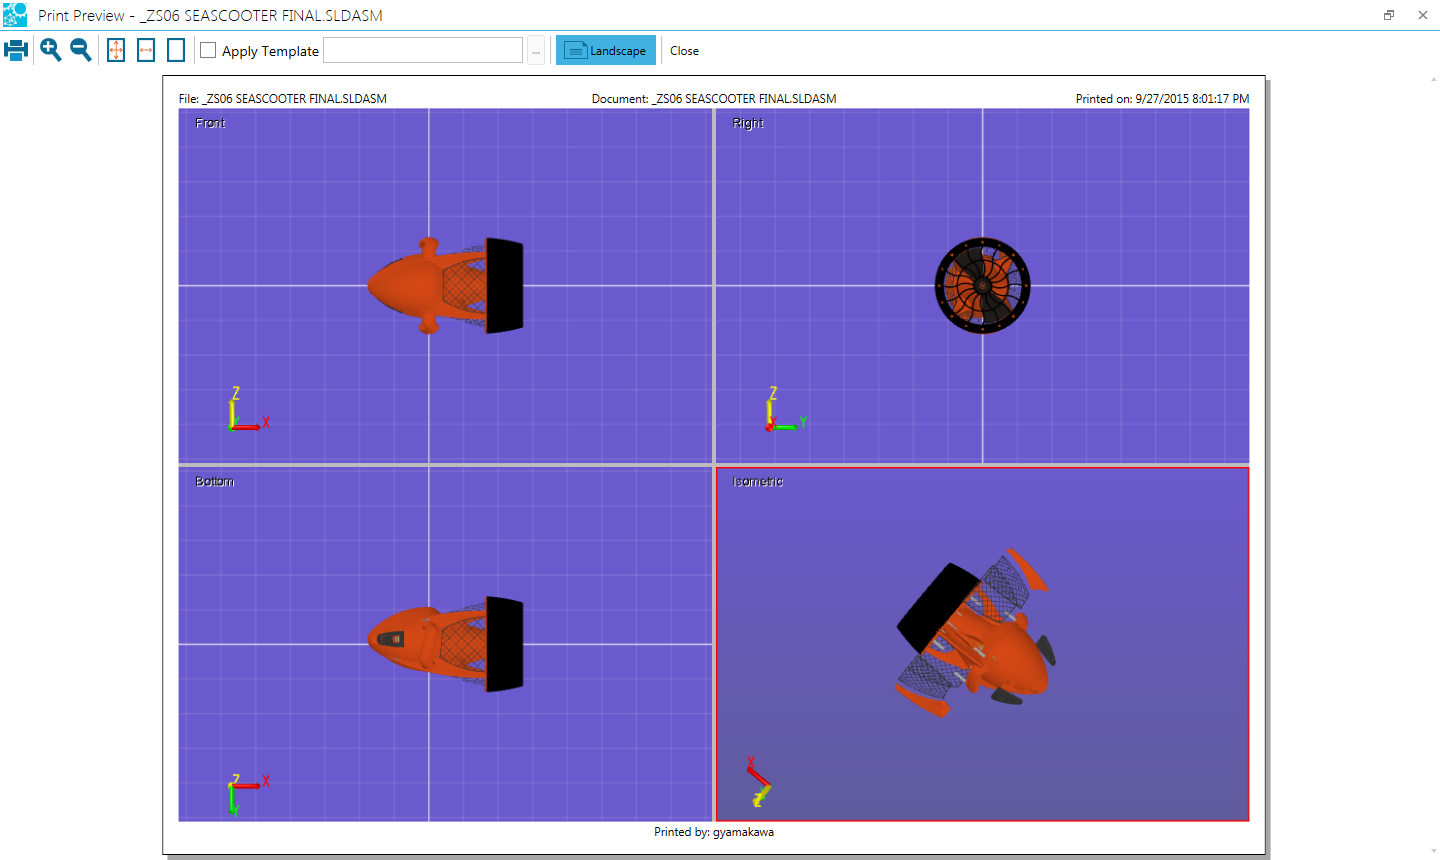Enable the Apply Template checkbox
The height and width of the screenshot is (860, 1440).
pos(208,50)
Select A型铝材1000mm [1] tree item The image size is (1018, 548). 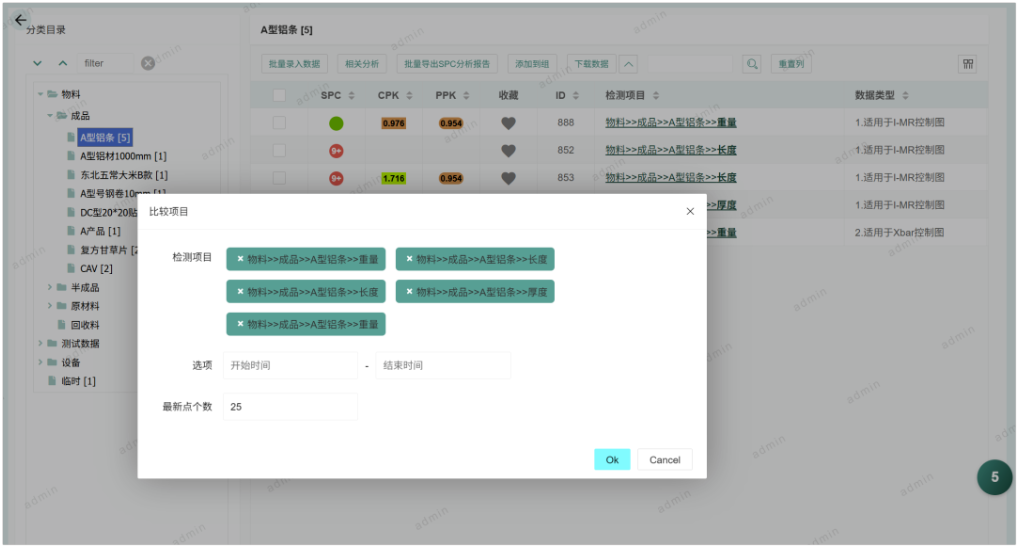point(123,156)
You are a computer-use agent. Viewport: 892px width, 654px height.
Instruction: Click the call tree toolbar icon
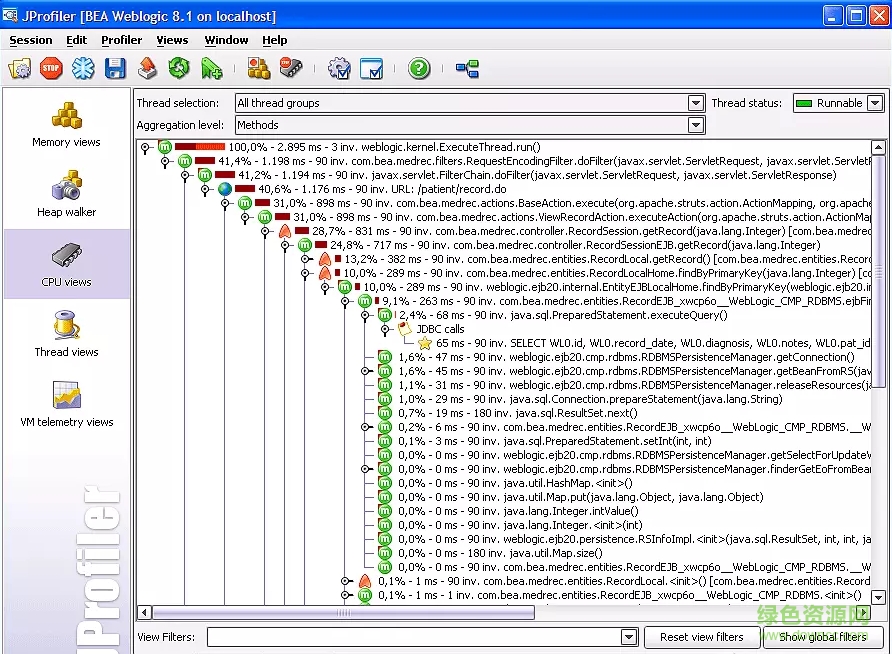pos(467,68)
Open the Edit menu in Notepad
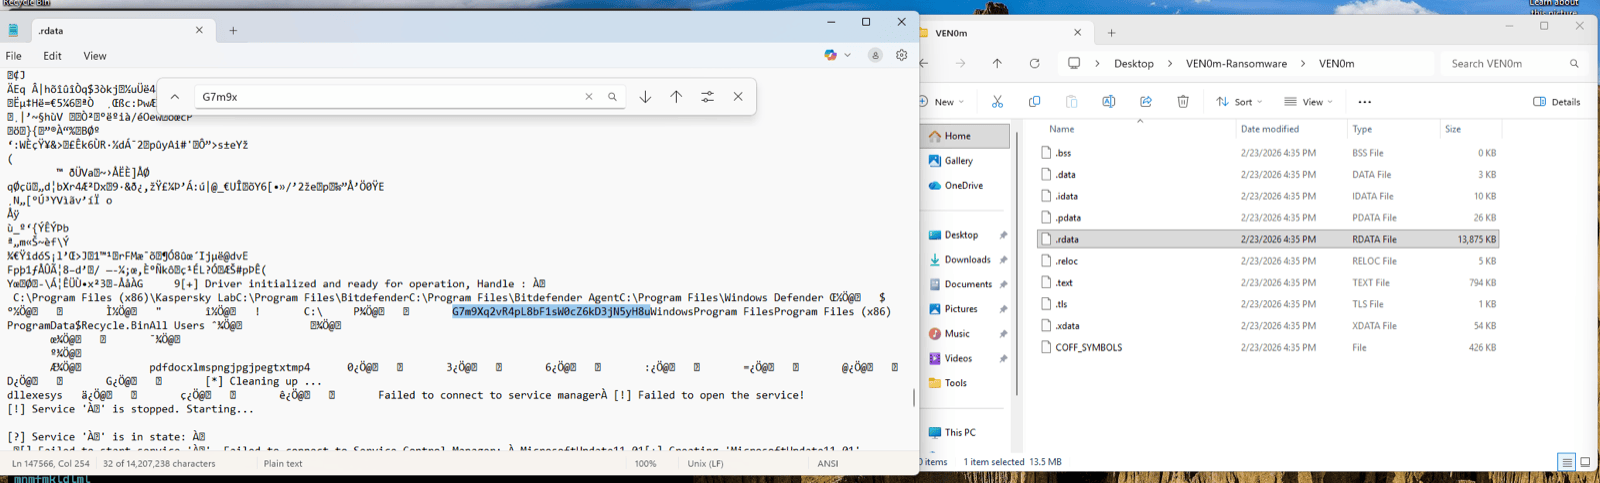 pyautogui.click(x=52, y=56)
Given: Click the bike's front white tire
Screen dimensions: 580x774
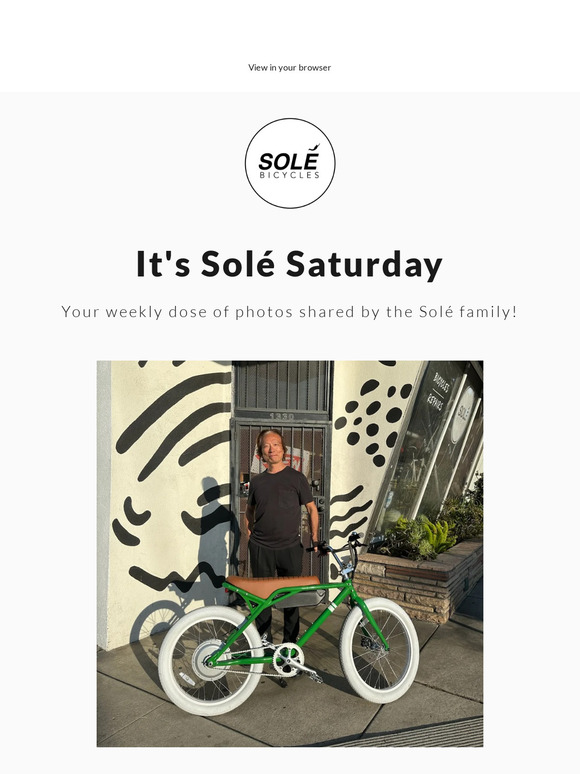Looking at the screenshot, I should [x=379, y=650].
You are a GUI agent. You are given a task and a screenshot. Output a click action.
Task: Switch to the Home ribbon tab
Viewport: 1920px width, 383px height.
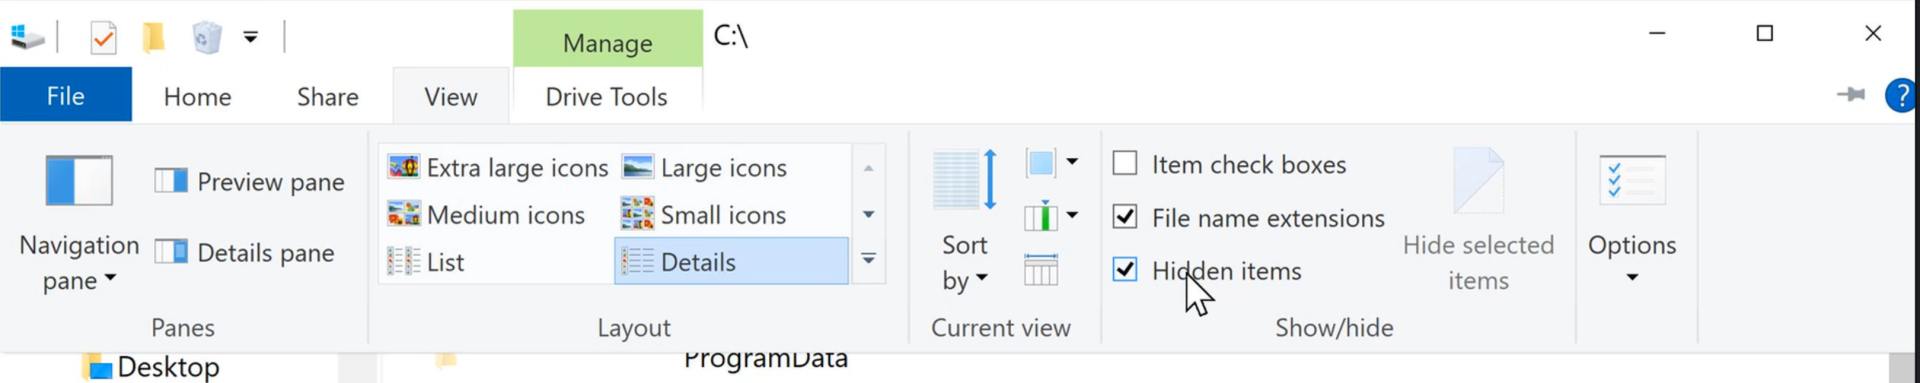pyautogui.click(x=198, y=97)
○ ○ ○ ○ ○
• _WORK INSTRUCTIONS_: Check each line of the listing for "agent", and copy the ones that hold it.

• _OUTPUT FOR THIS TASK_:
You are a computer-use agent. Viewport: 892px width, 654px height.
You are a GUI agent. You are given a task and a screenshot. Output a click action.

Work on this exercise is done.